For instance, you might open Firefox and see a WP blog that’s centered on the screen, has three columns, and shows links in bright green text. The same blog in IE could be left-aligned, arranged in only one column, and display links in the standard shade of blue. It’s even possible that a theme or template won’t work at all in one or more browsers, making your blog entirely unavailable to a whole segment of the potential market!

Now that you understand the problem, what can be done about it? Plenty, and you’ll be pleased to hear that it’s all really straightforward stuff.

How Do Your Viewers Cruise The Web?

The first thing you should do is find out which browsers your audience are using. This is a simple matter of checking out your visitor stats and taking note of the browser data provided. You can install Google Analytics or you can keep tabs on browser stats and other critical traffic info the old fashioned way, via one of the Web stats programs in your hosting control panel.

Most Cpanel hosts provide free access to Analog and/or AW Stats applications. These interfaces are totally self-explanatory and very easy to read. Even if you’re not plugged into Cpanel, your host almost certainly provides you with some sort of access to your domain’s traffic logs, which will most likely give you info on browser interaction.

Achieving Cross-Browser Consistency

In order to know how your blog looks in the major browsers, you’ll need to take a peek and see for yourself. It’s probably unreasonable to presume you’ll install dozens of browsers and test them all, but checking in with Firefox, Safari, Chrome, Opera, and Internet Explorer will give you a broad handle on the situation. Most browsers will adhere to the functional properties of these core systems, so go ahead and install them and spend some time reviewing your site through each one. Safari and Chrome use the same web rendering engine and therefore most of the time will display in exactly the same way.

Be thorough! Check out each unique template, pay attention to the alignments, link appearance, link behavior, and interact with all your buttons and forms. Take notes and list any discrepancies. Do your link hover functions respond in each browser? Do all JavaScript, PHP, and other dynamic components work correctly across the board? Check everything the first time so you don’t have to keep going back and correcting problems as you find them.

Once you identify the problem areas, your final step is obviously to fix them. If you’re a skilled Webmaster you might simply tinker with your code format a bit until you achieve cross-browser consistency. Alternatively you can hire a professional developer to address the issues for you. If you lack the technical expertise and don’t have the budget for hired help, there are a few online services you can take advantage of.

A good browser testing system will quickly examine your site in the major browsers, and even on a variety of operating systems. In addition to showing you any existing issues, some of these programs will provide you with specific, clear cut details on how each problem can be fixed.
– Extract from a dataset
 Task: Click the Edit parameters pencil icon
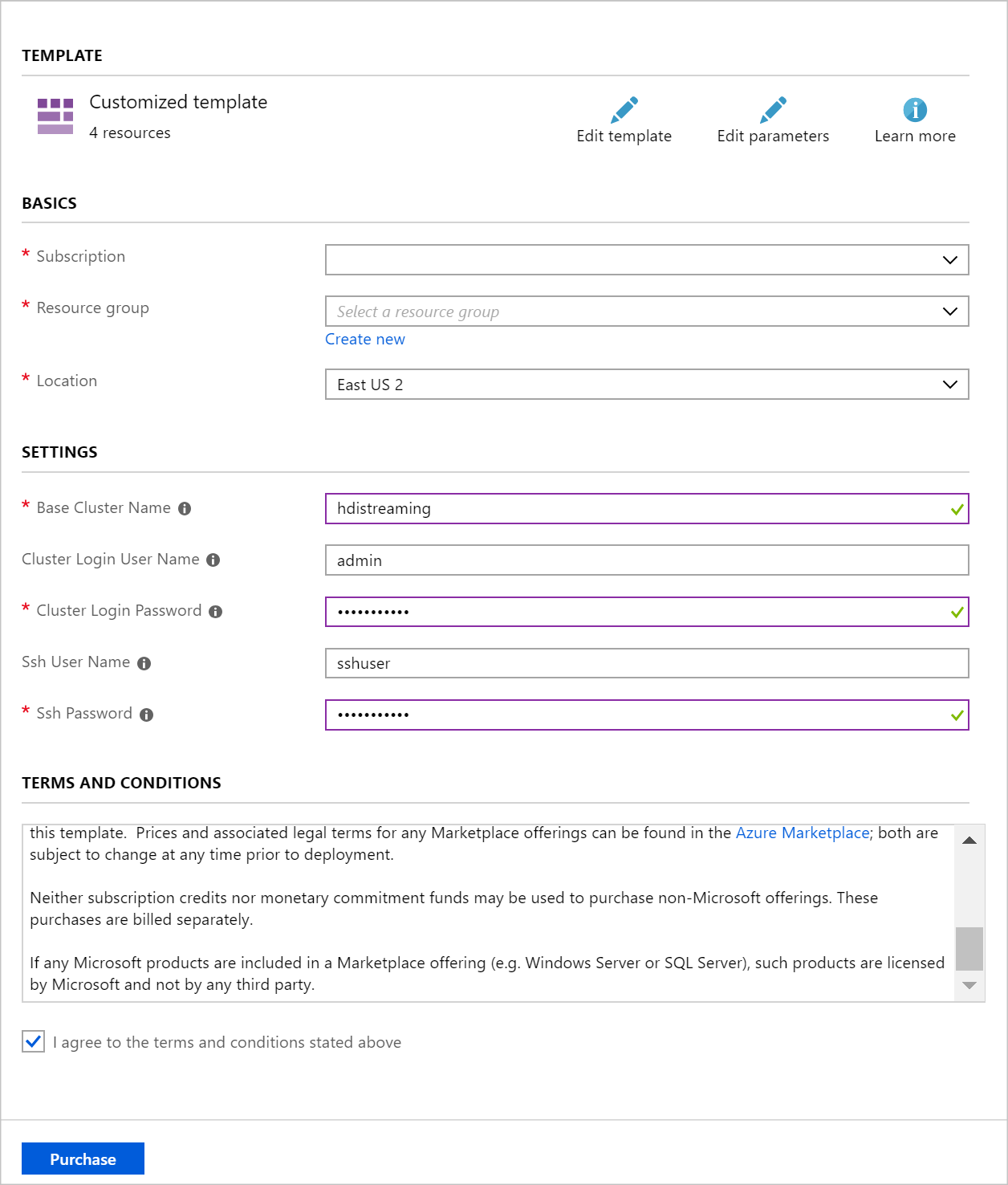pyautogui.click(x=773, y=110)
A few services to check out are:

Adobe BrowserLab: https://browserlab.adobe.com (free)
BrowserCam: http://www.browsercam.com (paid)
AnyBrowser: http://www.anybrowser.com (paid)
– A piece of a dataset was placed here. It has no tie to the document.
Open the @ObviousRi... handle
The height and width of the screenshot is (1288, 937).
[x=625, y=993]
It’s also possible to use a Javascript code to promote multi-browser consistency. Such scripts help to make sure your page format and style elements display properly when viewed in any browsing window. Scripting tutorials are beyond the scope of this article, just be aware that this is an option; you can ask your Webmaster or host about this, or you can do a few Google searches on “cross browser fix”, “cross browser compatibility”, etc.
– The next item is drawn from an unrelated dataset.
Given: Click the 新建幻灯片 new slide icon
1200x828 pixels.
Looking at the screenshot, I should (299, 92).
Putting a little time and energy into your browser compatibility now will save you a great deal of headache and work in the future. Go ahead and address any issues and you can avoid the dreaded support tickets from readers complaining that your blog won’t display correctly in their browser. Every visitor counts, and it would be a shame to lose a sale because a serious buyer can’t get your order button to work, or can’t even read your content due to formatting bugs.